- DATASET -
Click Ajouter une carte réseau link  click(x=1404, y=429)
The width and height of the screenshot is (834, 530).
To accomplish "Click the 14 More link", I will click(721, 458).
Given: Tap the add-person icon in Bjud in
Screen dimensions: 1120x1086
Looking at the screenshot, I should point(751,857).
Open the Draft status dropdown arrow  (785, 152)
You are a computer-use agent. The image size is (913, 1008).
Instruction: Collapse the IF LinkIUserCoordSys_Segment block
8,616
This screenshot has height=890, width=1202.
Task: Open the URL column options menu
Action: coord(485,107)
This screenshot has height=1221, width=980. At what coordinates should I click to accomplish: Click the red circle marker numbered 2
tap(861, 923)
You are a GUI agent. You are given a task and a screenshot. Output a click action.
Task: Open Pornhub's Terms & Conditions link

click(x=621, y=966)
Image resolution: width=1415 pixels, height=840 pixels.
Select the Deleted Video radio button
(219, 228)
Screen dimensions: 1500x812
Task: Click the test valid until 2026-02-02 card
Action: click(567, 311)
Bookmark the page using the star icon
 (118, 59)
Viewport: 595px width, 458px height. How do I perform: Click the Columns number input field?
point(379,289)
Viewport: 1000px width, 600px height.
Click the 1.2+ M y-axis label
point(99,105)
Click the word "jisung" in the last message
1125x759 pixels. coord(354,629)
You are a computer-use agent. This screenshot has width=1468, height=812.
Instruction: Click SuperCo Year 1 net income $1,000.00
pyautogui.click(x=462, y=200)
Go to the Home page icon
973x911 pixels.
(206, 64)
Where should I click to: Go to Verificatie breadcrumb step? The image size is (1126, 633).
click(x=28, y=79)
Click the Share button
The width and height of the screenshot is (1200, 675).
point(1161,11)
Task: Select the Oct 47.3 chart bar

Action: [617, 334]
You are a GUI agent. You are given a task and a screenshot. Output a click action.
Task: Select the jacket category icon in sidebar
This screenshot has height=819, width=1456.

- WHAT TO PRODUCE -
The lines to return are those in the records above that hold the word "agent".

- RESULT OF THIS TASK -
You are a computer-use agent. The image size is (913, 1008).
You are a GUI agent. You are given a task and a screenshot. Output a click action.
You are a computer-use agent. This screenshot has width=1468, height=812.
You are a GUI agent. You are given a task and a screenshot. Output a click action.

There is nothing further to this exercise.